Opdracht:
Zet de tekst over de Fossa Eugeniana voort na de laatste zin.

##### Fragment #####

In 1626 begonnen de Spanjaarden met de aanleg van de Fossa Eugeniana. De bedoeling was om de Rijn, de Maas en de Schelde met elkaar te verbinden om zo een deel van de binnenvaart van en naar Holland over te nemen. Bovendien kon het kanaal als een extra verdedigingslinie fungeren.
Het eerste traject, tussen Rijn en Maas, werd gepland tussen Rheinberg en Arcen. De Venlonaren wisten de Spanjaarden echter over te halen om het kanaal tot Venlo door te trekken waardoor het bij Arcen een scherpe knik naar het zuiden maakt. Op 21 september 1626 ging de eerste spade de grond in. Binnen één jaar moesten 48 kilometer kanaal en 24 fortificaties (schansen) worden gerealiseerd. Aanvankelijk zou het kanaal Fossa Sancta Maria gaan heten. In de volksmond werd het kanaal echter Fossa Eugeniana genoemd, naar Isabella Eugenia, de dochter van Filips II, die tot 1633 landvoogdes was van de Zuidelijke Nederlanden.
In 1627 werden de Spaanse troepen uit het gebied tussen Nijmegen en Geldern teruggeroepen. De Staatse troepen veroverden het fort bij Walbeck, verjoegen de kanaalarbeiders en saboteerden molens, sluizen en schansen. Van de 24 aarden schansen zijn er negen min of meer bewaard gebleven. Door al deze tegenslagen werd het werk stilgelegd en nooit meer afgemaakt. De kaartenmakersfamilie Blaeu heeft het geplande kanaal, ook voor zover het nog niet af was, getekend en uitgebracht.
Andere krijgshandelingen vonden vooral weer plaats in het land van Loon, het huidige Belgisch Limburg. Het Limburgse deel van Gelre maakte onverbloemd duidelijk niet bij Holland te willen horen en zich meer verwant te voelen met het hele Nederduitse gebied van dat deel van Gelre. Gulik en Kleef namen zoals gewoonlijk een neutrale tussenpositie in.

##### Brongegevens #####

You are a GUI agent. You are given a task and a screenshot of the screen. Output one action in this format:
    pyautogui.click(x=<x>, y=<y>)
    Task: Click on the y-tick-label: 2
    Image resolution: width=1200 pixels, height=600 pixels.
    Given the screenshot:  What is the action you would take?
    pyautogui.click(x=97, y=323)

#####
##### Brongegevens #####

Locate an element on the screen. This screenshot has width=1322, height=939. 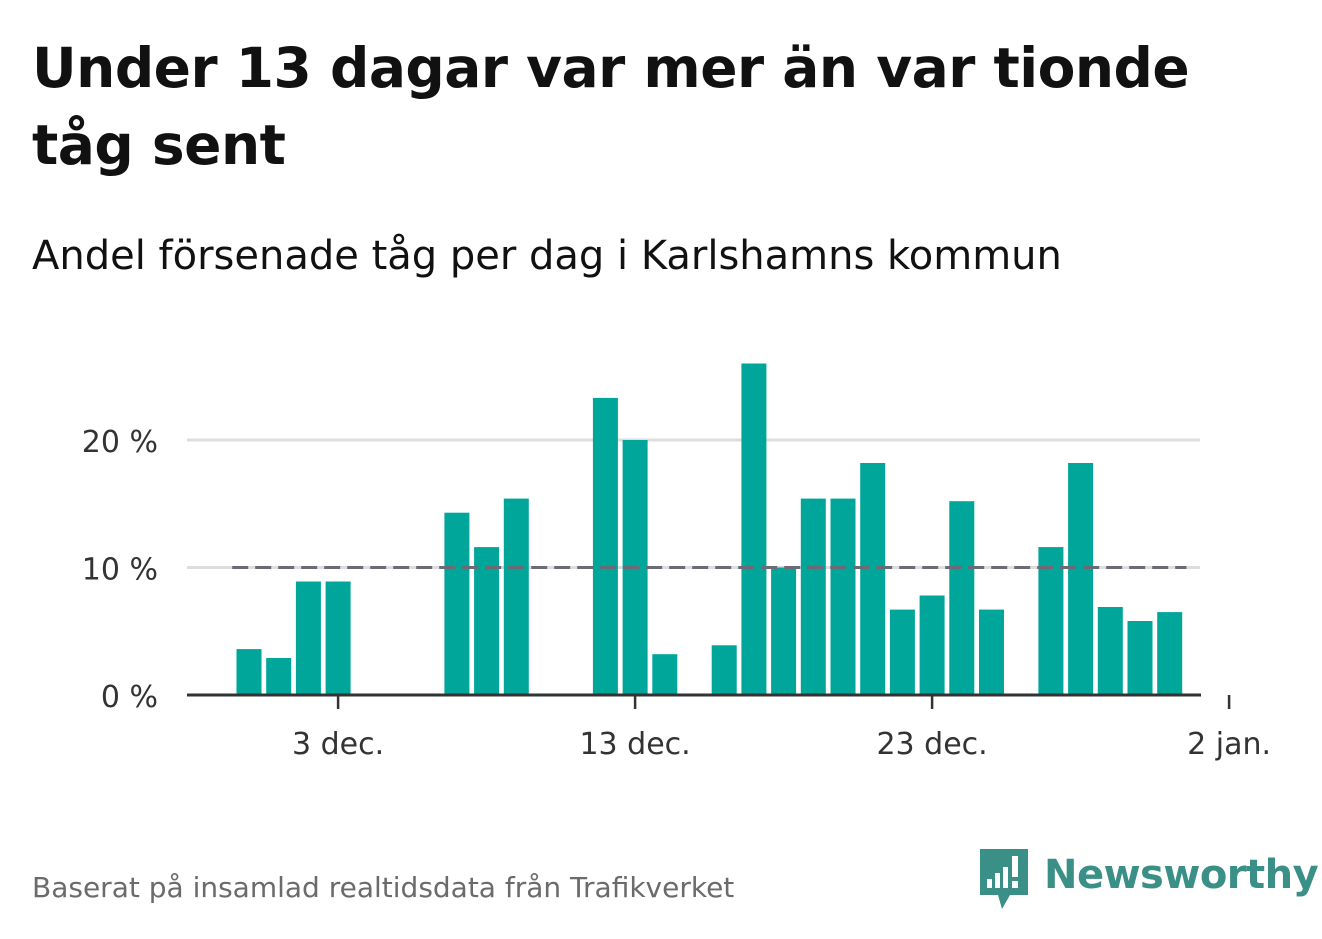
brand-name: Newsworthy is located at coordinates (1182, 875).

#####

Antwoord:
Toen de Spaanse troepen zich in 1629 moesten bemoeien met een strijd tegen de Zweedse koning,Gustaaf II Adolf van Zweden, in Duitsland was het moment ideaal voor de Hollanders om Brabant binnen te vallen en Brussel te veroveren. In 1629 veroverden ze 's-Hertogenbosch (zie Beleg van 's-Hertogenbosch). Een proclamatie van de Haagse Staten-Generaal beloofde de Zuidelijke Nederlanden godsdienstvrijheid.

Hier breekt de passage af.